In the text on fat-soluble vitamins, what percentage of vitamin A is excreted in bile?

Extract to read:

□ □ □ □ □

Storage and excretion
The vast majority of fat-soluble vitamins are stored as follows:
- vitamin A: 50-80 % in liver and 15-20 % in adipose tissue.
- vitamin D: Plasma bound to protein, in adipose tissue.
- vitamin E: has a low storage capacity. Widely distributed in all tissues (adipose, membranes of all tissues).
- vitamin K: has a low storage capacity (some in liver, mainly in the form of menaquinone).
And the excretion mechanism is mainly through biliary secretions:
- vitamin A: 70% in bile, 30% in urine.
- vitamin D: bile, small losses in urine.
- vitamin E: bile, 1% by urine.
- vitamin K: bile.
Food sources of fat-soluble vitamins
Fat-soluble vitamins are abundant in fatty fish fats and offal (especially liver), egg, milk.
- vitamin A : as retinol is found in foods of animal origin such as liver, whole milk and butter. As carotenoids in plant foods: in green leafy vegetables (spinach) and vegetables (carrots, tomatoes) and in some fruits.
- vitamin D (ergocalciferol, D2 and cholecalciferol D3): 80% of vitamin D3 can be obtained due to an endogenous origin, which originates with the help of ultraviolet (UV) light, the human body transforms 7-dehydrocholesterol into vitamin D3. The remaining 20% of vitamin D3 needed can be found in cod liver oil, oily fish (tuna, salmon, mackerel and sardines), calf liver and egg yolk. Vitamin D2 can be found in mushrooms.
- vitamin E (tocopherols and tocotrienols): vegetable oils and nuts.
- vitamin K (K1 or phytoquinone, K2 or menaquinone, and K3 or menadione): 50% of vitamin K2 requirements can be generated endogenously by the microbiota. Vitamin K1 is found in green leafy foods: cabbage, spinach, Swiss chard, kale, chard, lettuce, broccoli, cauliflower, etc.
Deficiency and hypervitaminosis
Vitamin A levels in individuals not only depend on intake, but also on other factors such as excretion. Thus, for example, chronic infectious diseases, metabolic stress, liver diseases, smokers, alcoholics, etc., accelerate its catabolism and excretion.
Vitamin A deficiency in adults is rare, and when it occurs, it is usually due to diseases rather than inadequate intakes. There are homeostatic mechanisms that in the initial stages of deficiency, mobilization of vitamin A stored in the liver occurs, excretion decreases and the conservation mechanisms increase, this causes normal levels of vitamin A to be maintained in plasma and retina. However, if the deficiency is maintained or increases, signs of deficiency occur, leading to various diseases, including night blindness, xerophthalmia, infections and skin disorders.

□ □ □ □ □

Supplied information:
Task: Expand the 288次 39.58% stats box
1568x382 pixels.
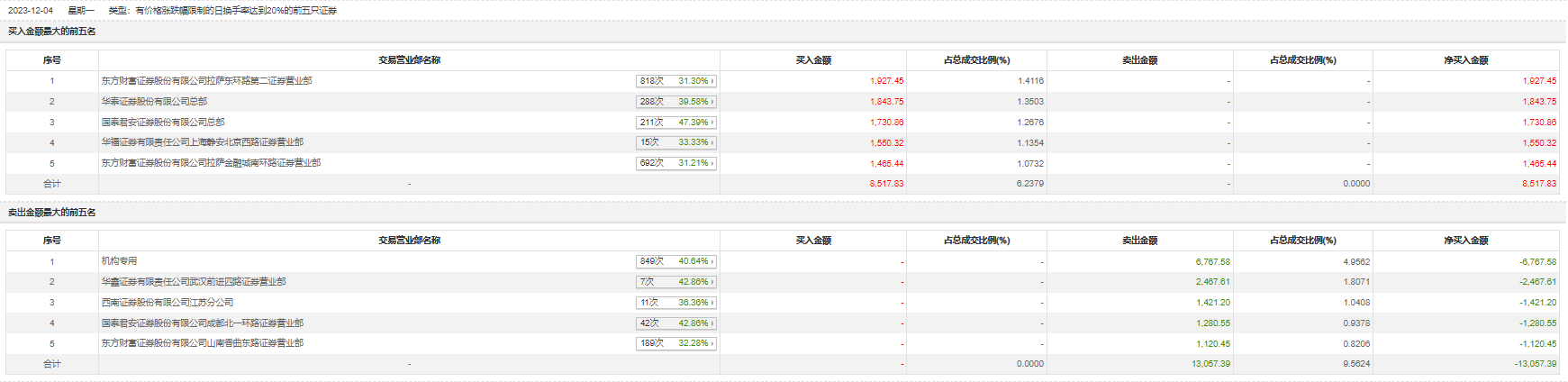Action: (x=676, y=102)
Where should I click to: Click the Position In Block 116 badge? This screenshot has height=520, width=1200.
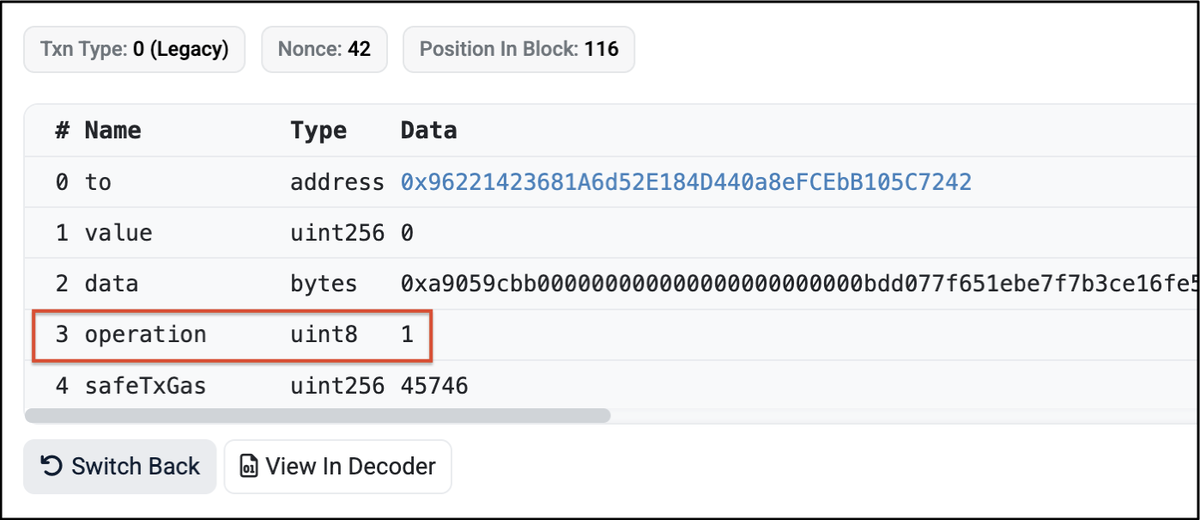pos(518,49)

□ □ □ □ □

Response below: 70%